Transgénérationnel : les “scripts” hérités du plaisir
L’interview souligne aussi des héritages familiaux : tabou, honte, moralisation du plaisir… ou au contraire frontières brouillées. Ces récits deviennent des scripts : “le plaisir est dangereux”, “le sexe doit se mériter”, “demander c’est être sale”, “refuser c’est être égoïste”.
Les identifier permet au couple de récupérer une liberté : choisir ses valeurs sexuelles au lieu de les rejouer.
Conclusion
La sexualité du couple est un système vivant : elle reflète le lien, et elle peut aussi le réparer.

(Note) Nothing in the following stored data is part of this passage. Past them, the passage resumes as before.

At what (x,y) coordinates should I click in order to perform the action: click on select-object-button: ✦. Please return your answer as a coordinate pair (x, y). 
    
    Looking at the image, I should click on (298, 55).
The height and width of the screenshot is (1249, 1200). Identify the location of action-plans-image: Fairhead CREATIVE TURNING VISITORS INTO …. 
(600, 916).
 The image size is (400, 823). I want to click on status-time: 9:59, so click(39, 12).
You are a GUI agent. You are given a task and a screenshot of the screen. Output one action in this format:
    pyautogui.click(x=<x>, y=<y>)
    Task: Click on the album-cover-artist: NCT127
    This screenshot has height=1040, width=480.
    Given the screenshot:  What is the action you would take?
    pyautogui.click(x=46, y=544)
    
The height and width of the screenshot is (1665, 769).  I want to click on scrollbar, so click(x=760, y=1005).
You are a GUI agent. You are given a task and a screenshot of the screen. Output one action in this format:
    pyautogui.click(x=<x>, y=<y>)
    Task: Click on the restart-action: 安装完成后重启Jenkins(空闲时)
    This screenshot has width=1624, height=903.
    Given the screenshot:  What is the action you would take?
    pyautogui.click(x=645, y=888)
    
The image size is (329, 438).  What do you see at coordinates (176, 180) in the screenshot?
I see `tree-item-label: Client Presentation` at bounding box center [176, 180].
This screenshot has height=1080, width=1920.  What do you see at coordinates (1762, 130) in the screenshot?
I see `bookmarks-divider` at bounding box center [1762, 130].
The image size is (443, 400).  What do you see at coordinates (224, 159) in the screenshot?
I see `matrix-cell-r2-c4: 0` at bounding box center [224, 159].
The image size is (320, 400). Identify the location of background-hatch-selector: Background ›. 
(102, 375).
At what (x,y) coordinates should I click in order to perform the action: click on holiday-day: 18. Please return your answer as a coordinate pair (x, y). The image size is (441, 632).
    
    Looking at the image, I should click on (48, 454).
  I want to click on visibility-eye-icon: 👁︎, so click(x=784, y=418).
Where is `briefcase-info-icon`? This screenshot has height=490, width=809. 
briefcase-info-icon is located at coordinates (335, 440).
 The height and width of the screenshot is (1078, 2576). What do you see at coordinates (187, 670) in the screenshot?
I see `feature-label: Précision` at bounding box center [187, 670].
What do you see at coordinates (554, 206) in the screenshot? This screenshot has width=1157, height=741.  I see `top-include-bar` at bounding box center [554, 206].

La voie systémique invite à sortir du duel “celui qui veut / celle qui ne veut pas” pour regarder le cycle, réduire la pression, remettre du toucher, et créer des conditions réalistes où le désir peut redevenir possible — parfois grâce à un paradoxe bien placé.
Références
American Psychiatric Association. (2022). Diagnostic and statistical manual of mental disorders (5th ed., text rev.; DSM‑5‑TR). American Psychiatric Publishing.
Basson, R. (2000). The female sexual response: A different model. Journal of Sex & Marital Therapy, 26(1), 51–65. https://doi.org/10.1080/009262300278641
Brotto, L. A. (2017). Evidence-based treatments for low sexual desire in women. Frontiers in Neuroendocrinology, 45, 11–17. https://doi.org/10.1016/j.yfrne.2017.02.001
Dewitte, M., Carvalho, J., Corona, G., Limoncin, E., Pascoal, P., Reisman, Y., & Štulhofer, A. (2020). Sexual desire discrepancy: A position statement of the European Society for Sexual Medicine. Sexual Medicine, 8(2), 121–131. https://doi.org/10.1016/j.esxm.2020.02.008
Lindau, S. T., Schumm, L. P., Laumann, E. O., Levinson, W., O’Muircheartaigh, C. A., & Waite, L. J. (2007). A study of sexuality and health among older adults in the United States. The New England Journal of Medicine, 357(8), 762–774. https://doi.org/10.1056/NEJMoa067423
Mallory, A. B. (2022). Dimensions of couples’ sexual communication, relationship satisfaction, and sexual satisfaction: A meta-analysis. Journal of Family Psychology, 36(3), 358–371. https://doi.org/10.1037/fam0000946
Masters, W. H., & Johnson, V. E. (1970). Human sexual inadequacy. Little, Brown.
Watzlawick, P., Weakland, J. H., & Fisch, R. (1974). Change: Principles of problem formation and problem resolution. W. W. Norton.